▶ _Source data_
○ ○ ○

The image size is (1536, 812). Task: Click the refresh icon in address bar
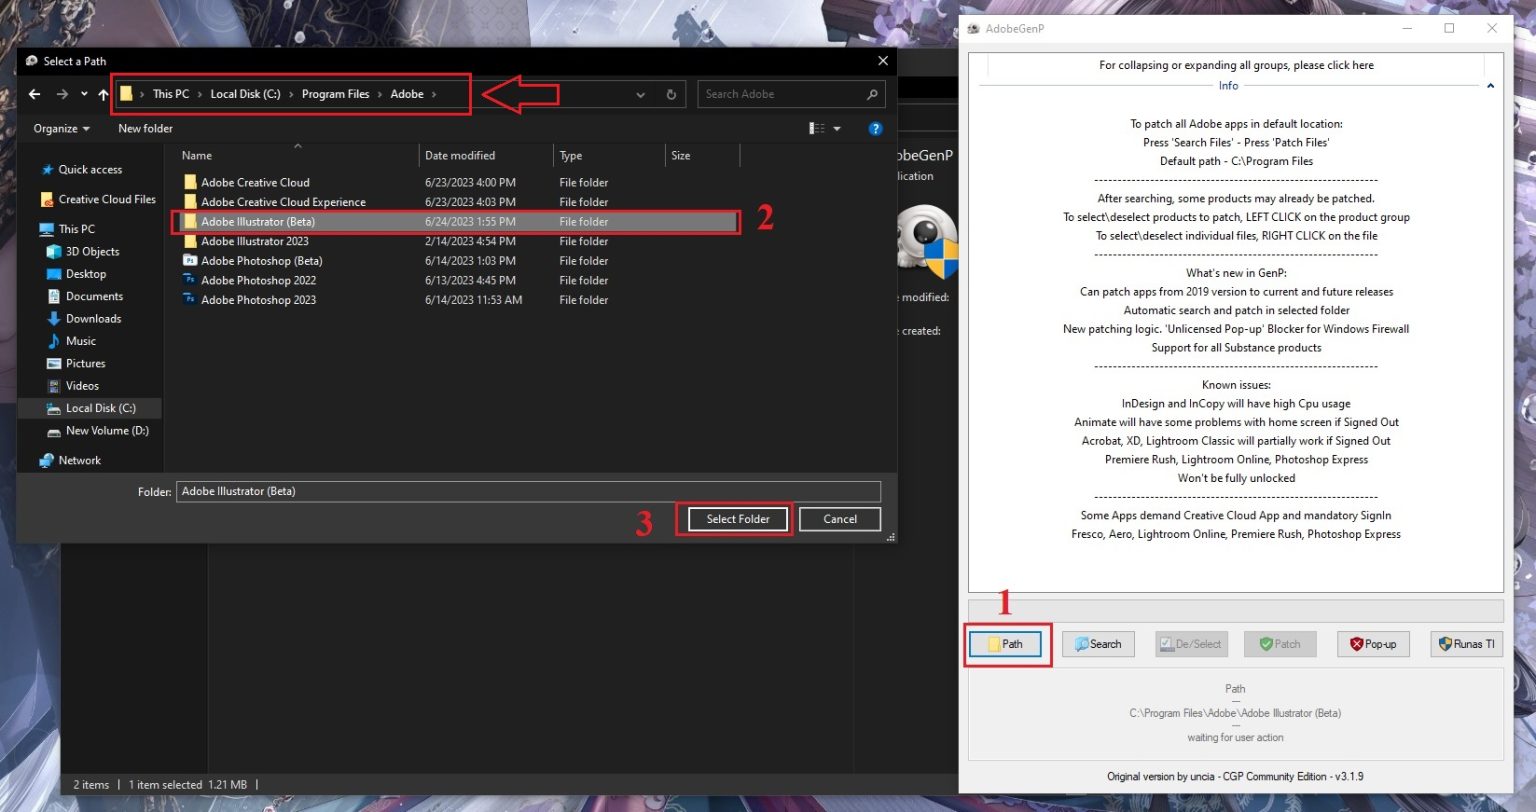click(x=670, y=94)
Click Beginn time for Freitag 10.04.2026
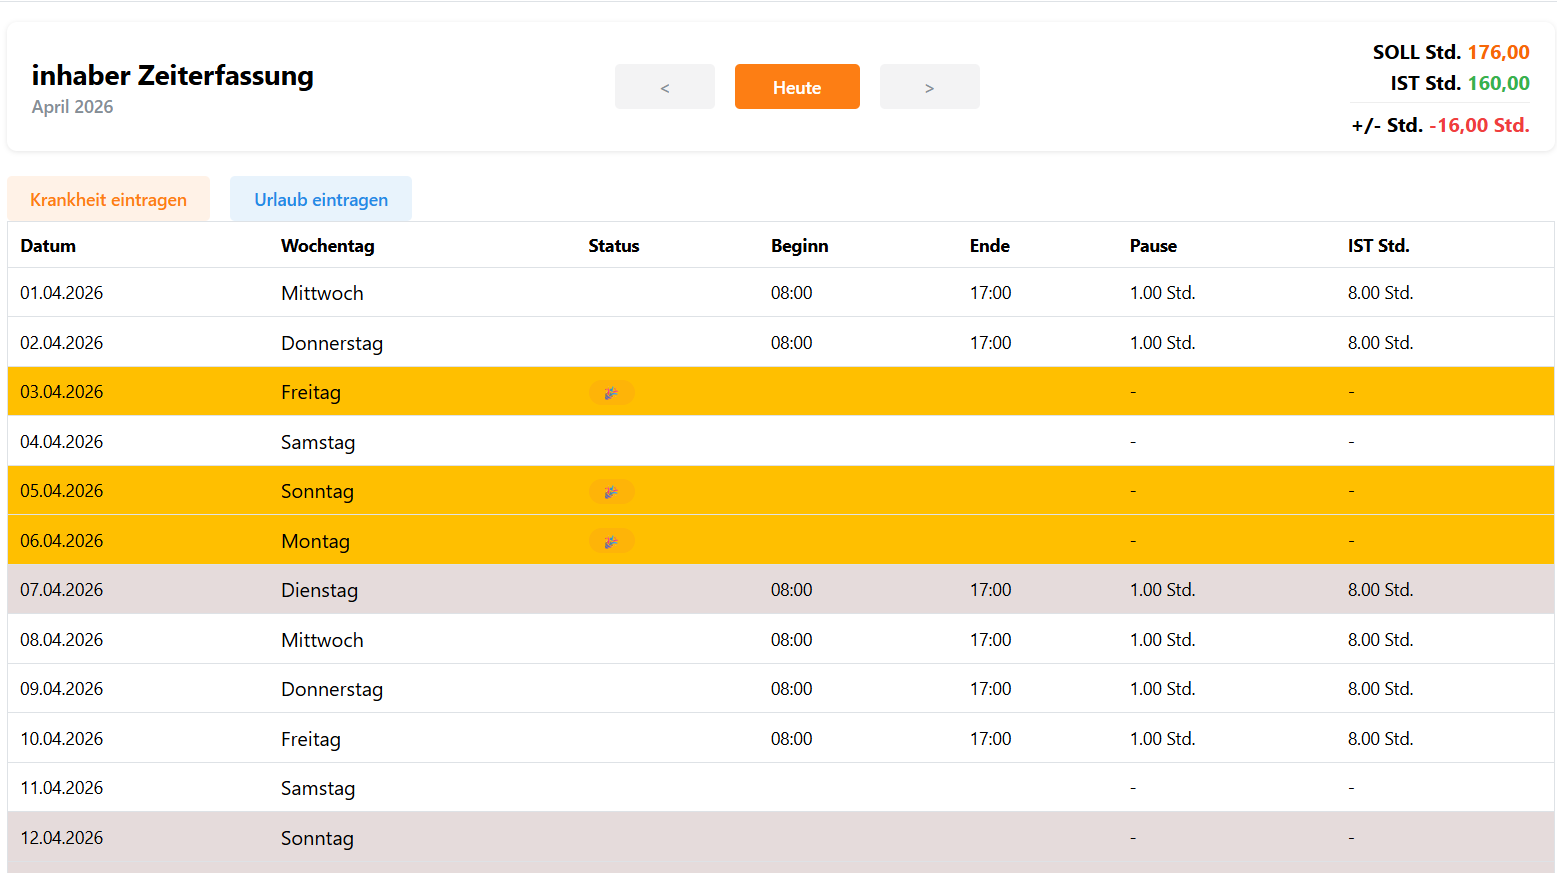 pos(791,739)
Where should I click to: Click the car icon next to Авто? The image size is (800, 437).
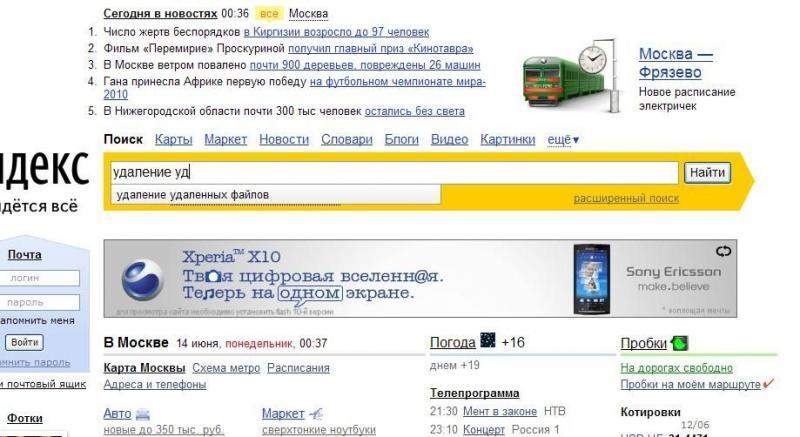pos(143,414)
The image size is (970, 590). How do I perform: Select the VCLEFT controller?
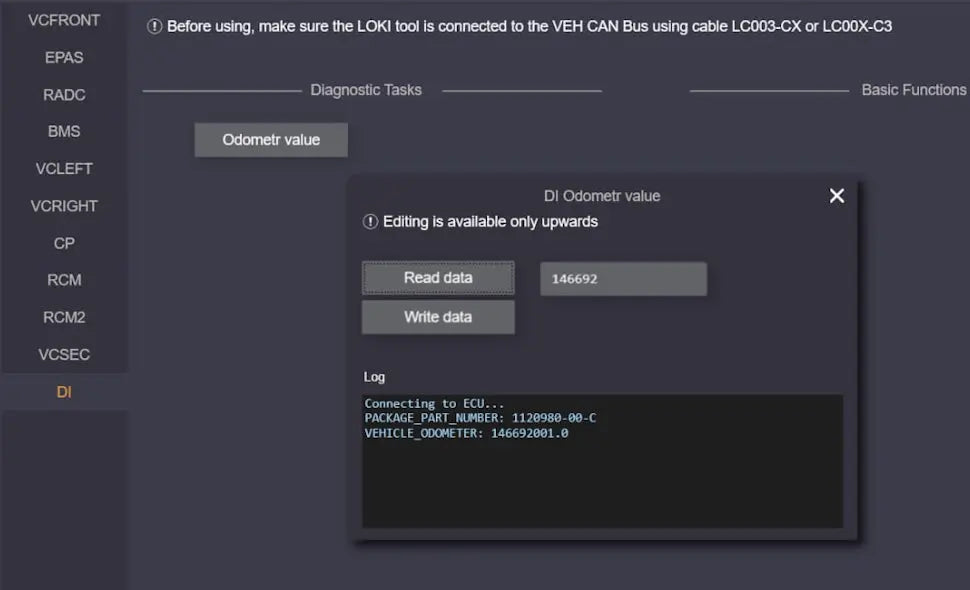tap(64, 168)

○ ○ ○

▶ _Assignment_
The reply needs to repeat exactly the line containing "Click Beginn time for Freitag 10.04.2026" and each line after it, through the final line of the entries above, and to skip the pictures.

▶ _Solution below_
Click Beginn time for Freitag 10.04.2026
 pos(791,739)
Where should I click to: Click the car icon next to Авто? The image size is (800, 437).
pos(143,414)
The image size is (970, 590). How do I perform: Select the VCLEFT controller?
tap(64, 168)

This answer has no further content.